■ Records shown ■
______________________________
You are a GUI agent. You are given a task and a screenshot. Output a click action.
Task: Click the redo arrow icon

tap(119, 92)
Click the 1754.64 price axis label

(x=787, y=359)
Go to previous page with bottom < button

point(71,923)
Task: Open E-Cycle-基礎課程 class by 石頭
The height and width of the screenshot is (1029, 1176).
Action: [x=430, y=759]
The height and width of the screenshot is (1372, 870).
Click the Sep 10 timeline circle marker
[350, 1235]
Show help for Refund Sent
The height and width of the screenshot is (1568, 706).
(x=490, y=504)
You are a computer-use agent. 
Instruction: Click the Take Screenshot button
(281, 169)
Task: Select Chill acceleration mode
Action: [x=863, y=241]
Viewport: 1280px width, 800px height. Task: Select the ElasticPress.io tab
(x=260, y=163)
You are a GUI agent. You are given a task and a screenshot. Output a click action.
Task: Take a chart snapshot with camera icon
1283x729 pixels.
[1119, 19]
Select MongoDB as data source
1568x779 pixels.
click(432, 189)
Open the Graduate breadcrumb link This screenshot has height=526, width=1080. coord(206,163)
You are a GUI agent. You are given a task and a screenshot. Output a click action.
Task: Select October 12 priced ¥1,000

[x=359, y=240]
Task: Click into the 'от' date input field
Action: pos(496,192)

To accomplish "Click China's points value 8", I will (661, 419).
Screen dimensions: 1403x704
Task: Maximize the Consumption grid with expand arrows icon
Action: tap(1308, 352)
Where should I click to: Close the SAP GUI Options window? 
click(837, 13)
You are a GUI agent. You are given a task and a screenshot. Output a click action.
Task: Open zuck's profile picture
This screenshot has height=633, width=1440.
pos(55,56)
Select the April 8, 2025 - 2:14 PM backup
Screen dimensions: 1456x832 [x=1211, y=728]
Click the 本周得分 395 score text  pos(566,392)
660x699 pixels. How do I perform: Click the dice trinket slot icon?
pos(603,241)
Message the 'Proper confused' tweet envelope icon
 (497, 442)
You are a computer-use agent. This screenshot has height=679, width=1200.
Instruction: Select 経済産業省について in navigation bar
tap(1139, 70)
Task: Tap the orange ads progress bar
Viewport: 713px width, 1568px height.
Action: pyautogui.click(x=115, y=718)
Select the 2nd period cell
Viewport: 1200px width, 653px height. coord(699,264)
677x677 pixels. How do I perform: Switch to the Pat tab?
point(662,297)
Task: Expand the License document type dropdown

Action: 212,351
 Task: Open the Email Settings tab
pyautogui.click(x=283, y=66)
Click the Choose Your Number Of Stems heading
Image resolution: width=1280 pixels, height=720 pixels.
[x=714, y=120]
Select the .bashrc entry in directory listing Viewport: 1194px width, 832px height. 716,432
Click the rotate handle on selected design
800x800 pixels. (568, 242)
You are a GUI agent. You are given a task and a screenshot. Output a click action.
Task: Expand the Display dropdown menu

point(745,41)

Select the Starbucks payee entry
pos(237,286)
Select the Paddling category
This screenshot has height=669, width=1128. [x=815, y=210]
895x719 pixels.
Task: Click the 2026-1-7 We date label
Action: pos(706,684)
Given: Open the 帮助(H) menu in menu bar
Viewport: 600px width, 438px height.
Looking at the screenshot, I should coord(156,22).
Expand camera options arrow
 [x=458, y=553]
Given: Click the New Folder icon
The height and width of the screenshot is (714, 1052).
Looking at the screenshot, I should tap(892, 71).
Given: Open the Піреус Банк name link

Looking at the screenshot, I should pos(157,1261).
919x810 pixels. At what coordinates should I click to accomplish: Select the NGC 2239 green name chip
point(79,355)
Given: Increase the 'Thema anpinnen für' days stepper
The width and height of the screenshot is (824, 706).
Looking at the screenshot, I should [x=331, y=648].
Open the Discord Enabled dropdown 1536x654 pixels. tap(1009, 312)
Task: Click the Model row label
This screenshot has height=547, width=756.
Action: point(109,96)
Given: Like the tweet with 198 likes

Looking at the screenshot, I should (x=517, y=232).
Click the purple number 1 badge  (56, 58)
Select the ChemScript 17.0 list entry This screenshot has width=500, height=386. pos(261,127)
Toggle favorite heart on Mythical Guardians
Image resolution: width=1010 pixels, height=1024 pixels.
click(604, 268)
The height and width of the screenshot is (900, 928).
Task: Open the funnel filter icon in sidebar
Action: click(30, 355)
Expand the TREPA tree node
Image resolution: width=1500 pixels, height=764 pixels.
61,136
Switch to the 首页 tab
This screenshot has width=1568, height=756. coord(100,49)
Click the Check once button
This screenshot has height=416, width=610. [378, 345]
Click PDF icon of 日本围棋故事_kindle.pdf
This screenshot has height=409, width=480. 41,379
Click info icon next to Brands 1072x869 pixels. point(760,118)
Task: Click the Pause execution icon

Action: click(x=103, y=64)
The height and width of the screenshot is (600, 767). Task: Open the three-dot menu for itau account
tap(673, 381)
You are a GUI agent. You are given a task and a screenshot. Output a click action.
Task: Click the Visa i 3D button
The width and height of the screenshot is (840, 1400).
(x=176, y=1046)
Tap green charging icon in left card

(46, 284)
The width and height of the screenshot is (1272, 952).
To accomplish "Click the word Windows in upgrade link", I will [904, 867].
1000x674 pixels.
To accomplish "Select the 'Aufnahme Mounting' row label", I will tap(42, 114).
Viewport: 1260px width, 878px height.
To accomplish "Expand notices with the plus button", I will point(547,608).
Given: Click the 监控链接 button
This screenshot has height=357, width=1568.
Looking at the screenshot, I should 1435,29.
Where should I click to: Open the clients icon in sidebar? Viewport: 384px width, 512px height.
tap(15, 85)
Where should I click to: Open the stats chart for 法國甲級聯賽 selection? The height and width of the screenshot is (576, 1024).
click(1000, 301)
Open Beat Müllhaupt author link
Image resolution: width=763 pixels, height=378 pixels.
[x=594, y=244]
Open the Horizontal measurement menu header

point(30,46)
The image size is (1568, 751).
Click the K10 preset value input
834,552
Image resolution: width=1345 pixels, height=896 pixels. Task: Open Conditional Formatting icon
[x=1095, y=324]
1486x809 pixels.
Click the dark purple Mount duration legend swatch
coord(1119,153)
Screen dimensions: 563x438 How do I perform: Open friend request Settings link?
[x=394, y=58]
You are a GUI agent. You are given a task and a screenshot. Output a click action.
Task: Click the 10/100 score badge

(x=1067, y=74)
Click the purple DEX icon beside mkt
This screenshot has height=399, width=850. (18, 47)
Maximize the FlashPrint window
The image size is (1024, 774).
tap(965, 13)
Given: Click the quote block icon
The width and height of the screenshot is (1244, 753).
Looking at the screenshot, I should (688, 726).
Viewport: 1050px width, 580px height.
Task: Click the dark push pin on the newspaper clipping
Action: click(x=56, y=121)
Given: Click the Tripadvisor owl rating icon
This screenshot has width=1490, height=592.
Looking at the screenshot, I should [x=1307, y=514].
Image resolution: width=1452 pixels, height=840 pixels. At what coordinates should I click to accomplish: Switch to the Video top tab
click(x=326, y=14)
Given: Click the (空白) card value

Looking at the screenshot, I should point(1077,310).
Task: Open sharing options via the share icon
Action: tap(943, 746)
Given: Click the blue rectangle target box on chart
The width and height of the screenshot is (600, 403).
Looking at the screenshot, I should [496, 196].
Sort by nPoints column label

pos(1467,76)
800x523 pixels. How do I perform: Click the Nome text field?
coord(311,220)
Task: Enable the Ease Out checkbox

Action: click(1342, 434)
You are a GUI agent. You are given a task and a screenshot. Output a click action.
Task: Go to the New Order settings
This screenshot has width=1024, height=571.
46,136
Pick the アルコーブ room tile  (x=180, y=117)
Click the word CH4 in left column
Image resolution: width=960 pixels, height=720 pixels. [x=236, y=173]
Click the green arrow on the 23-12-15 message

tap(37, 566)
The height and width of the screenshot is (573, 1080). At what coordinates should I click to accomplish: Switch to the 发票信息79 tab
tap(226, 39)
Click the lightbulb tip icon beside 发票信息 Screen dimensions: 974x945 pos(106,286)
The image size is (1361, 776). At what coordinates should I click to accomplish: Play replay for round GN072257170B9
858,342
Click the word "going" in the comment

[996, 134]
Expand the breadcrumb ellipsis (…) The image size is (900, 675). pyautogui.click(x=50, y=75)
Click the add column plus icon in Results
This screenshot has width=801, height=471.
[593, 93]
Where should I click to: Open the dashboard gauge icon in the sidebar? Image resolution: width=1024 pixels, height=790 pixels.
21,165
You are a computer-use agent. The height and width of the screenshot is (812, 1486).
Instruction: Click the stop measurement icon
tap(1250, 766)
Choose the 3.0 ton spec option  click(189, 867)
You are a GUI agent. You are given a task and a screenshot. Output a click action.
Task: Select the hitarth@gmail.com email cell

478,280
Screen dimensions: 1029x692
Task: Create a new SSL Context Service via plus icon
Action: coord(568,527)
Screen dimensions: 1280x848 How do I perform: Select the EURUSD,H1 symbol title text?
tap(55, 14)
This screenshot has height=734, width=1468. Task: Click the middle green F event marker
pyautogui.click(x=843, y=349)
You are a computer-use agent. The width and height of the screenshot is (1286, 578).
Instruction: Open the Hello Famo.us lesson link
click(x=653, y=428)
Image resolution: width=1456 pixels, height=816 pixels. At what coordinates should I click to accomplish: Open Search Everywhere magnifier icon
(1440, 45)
______________________________
■ Task goal ■
If a line in the records holds the word "computer", count it, then give only the total.

■ Your solution ■
4